▶ TASK DESCRIPTION: Please repeat every entry exactly as written, but skip the pictures.

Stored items
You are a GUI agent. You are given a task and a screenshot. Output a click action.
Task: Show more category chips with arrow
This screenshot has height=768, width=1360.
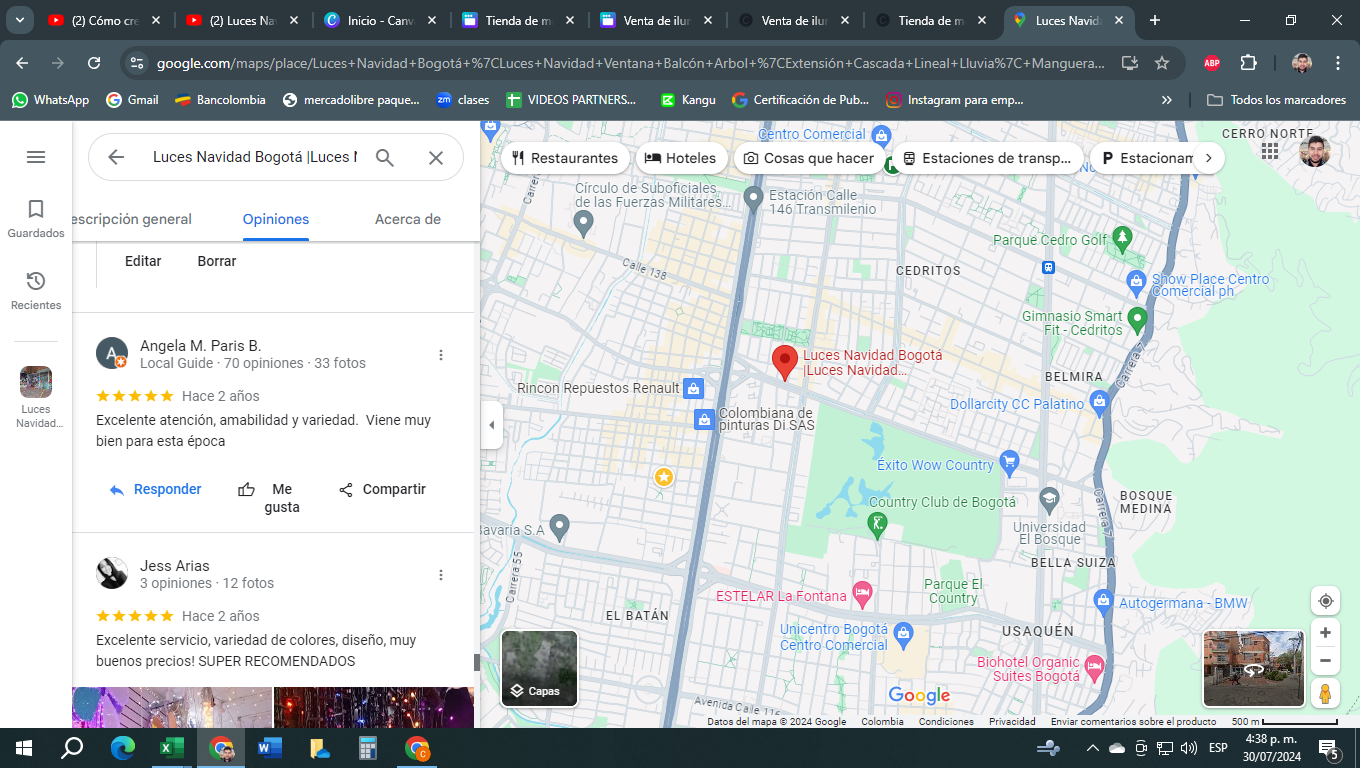tap(1208, 158)
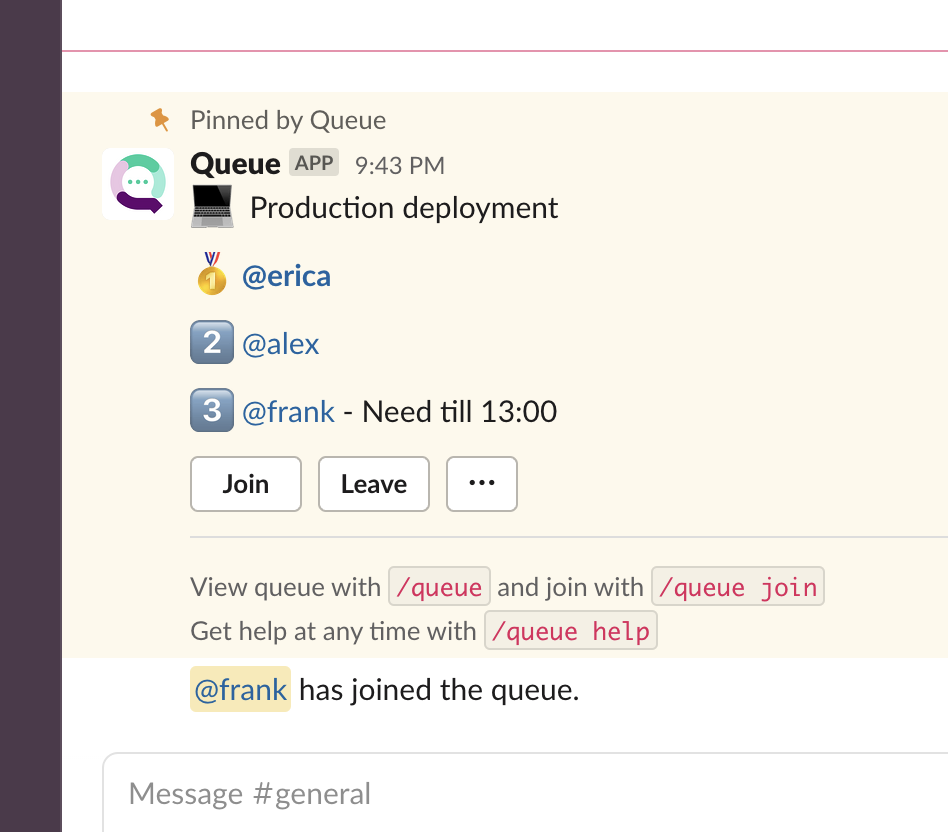This screenshot has height=832, width=948.
Task: Click the Join button
Action: [245, 483]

▶ SOLUTION TO THIS PROBLEM:
You are a GUI agent. You are given a task and a screenshot. Output a click action.
Task: Show more category chips with arrow
This screenshot has height=768, width=1360.
tap(1208, 158)
This screenshot has height=832, width=948.
Task: Click the Join button
Action: [245, 483]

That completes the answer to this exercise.